# [Assignment]
The answer must be a single number: the count of lines in the records below that contain the word "computer".

[[ Dataset open ]]

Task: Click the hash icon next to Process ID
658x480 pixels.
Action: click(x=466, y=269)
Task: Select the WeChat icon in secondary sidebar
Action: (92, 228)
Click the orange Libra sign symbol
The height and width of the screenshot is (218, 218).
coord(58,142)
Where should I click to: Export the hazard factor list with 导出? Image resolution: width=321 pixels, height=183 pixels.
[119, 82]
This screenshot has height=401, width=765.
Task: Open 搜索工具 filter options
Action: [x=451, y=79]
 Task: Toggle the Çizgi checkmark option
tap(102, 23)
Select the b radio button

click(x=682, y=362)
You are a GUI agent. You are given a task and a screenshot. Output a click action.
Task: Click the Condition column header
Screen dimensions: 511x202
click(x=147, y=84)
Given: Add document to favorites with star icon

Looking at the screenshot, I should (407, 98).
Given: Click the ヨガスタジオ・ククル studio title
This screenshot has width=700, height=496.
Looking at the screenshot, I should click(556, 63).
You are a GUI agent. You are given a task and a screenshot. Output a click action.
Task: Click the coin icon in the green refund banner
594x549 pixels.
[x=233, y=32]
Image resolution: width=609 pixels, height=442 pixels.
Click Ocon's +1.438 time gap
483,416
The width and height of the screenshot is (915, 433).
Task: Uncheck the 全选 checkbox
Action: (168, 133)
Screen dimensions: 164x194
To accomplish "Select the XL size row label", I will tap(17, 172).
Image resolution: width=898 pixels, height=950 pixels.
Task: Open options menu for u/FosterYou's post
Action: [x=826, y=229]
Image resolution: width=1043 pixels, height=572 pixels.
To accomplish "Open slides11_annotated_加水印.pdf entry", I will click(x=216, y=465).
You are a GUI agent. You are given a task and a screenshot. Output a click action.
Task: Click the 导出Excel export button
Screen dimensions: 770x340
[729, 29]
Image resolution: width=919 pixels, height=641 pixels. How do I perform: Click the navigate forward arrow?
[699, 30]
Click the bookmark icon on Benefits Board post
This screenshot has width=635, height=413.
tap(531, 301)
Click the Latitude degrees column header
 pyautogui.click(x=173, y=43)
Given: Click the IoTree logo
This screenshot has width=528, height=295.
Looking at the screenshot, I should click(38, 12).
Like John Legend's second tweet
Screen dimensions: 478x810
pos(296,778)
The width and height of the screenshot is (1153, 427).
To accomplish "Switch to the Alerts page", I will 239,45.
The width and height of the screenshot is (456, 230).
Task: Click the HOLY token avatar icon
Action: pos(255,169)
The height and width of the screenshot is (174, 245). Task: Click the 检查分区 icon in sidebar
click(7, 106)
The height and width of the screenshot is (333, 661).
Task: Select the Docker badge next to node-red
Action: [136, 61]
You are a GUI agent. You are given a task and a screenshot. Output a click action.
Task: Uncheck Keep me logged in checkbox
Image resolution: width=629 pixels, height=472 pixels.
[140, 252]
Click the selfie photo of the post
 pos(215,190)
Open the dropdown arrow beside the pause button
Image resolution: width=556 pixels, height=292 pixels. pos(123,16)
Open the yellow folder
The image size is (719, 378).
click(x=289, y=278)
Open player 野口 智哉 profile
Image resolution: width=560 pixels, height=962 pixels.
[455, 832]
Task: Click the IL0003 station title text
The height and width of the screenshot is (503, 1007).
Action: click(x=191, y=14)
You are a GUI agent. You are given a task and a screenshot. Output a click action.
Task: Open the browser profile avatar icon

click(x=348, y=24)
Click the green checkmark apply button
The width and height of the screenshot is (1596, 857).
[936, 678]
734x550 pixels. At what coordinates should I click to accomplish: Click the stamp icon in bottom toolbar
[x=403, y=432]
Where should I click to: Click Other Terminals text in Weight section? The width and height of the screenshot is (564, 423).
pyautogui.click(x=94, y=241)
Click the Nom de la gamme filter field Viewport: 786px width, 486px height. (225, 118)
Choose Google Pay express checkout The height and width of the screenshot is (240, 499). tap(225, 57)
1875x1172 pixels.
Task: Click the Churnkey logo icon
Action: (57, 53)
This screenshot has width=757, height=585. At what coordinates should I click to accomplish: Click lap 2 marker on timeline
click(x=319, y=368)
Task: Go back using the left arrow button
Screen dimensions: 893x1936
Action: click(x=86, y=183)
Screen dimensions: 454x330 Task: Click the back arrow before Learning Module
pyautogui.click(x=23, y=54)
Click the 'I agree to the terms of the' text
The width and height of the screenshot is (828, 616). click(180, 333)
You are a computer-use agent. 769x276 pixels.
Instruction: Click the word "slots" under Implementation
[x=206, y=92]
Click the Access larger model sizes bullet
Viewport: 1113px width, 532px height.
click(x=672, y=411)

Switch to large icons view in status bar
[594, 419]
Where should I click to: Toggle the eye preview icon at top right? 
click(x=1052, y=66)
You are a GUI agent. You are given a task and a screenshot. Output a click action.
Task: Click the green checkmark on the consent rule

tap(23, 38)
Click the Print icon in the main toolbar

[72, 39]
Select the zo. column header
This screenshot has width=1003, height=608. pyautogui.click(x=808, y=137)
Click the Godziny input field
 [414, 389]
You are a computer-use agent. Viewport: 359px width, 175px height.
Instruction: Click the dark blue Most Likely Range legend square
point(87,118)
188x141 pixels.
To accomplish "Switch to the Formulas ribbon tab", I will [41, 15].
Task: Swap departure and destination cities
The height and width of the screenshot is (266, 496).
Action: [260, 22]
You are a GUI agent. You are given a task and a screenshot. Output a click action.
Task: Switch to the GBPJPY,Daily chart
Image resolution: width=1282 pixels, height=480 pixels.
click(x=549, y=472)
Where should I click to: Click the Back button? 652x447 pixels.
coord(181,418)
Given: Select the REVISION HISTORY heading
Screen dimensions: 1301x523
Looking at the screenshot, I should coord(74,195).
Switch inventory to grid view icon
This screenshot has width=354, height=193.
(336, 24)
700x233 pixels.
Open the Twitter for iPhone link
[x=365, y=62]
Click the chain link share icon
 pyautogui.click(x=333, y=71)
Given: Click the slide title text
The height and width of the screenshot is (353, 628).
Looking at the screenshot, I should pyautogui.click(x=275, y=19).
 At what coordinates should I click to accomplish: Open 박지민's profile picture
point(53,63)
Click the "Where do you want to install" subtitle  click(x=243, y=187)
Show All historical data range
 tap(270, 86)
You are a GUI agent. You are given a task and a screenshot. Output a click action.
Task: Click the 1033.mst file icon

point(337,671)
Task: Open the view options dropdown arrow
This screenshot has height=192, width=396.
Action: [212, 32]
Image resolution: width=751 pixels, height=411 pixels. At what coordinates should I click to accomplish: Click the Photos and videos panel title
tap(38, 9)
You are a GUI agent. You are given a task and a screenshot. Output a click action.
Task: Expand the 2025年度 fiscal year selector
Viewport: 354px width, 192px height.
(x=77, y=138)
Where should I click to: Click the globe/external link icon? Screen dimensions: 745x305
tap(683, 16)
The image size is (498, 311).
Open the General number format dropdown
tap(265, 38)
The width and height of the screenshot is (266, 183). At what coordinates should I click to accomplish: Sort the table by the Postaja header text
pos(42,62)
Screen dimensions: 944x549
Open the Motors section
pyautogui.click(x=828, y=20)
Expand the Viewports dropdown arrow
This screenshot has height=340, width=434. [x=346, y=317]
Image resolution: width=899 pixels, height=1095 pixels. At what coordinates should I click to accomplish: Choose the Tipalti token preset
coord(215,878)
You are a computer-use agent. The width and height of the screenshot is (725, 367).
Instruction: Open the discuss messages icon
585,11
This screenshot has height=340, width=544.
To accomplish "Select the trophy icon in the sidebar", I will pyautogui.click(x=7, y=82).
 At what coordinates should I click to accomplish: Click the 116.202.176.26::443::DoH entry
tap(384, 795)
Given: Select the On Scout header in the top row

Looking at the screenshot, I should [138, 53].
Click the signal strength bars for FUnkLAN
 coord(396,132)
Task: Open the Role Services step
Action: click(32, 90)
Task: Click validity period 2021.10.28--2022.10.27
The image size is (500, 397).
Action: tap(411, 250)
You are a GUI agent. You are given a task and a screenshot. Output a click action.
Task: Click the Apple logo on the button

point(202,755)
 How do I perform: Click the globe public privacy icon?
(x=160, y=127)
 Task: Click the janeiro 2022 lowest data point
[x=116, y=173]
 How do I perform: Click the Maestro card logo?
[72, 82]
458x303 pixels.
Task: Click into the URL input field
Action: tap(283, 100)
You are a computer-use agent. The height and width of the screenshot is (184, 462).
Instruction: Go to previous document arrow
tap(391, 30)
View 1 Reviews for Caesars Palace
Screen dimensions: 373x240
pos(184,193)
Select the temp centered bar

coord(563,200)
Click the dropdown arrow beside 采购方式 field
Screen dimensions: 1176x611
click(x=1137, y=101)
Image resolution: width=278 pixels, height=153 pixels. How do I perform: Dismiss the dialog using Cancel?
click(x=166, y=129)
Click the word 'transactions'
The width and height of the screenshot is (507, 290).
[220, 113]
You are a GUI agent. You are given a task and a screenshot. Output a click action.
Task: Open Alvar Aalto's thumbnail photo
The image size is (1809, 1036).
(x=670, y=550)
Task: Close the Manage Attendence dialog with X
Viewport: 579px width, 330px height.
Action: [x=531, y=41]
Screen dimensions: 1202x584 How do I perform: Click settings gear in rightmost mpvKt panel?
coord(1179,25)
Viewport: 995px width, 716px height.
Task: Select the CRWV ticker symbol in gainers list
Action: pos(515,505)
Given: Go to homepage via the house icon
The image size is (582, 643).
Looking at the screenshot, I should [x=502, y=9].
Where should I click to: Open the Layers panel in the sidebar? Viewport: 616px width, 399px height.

[[ Dataset closed ]]

# [Your response]
4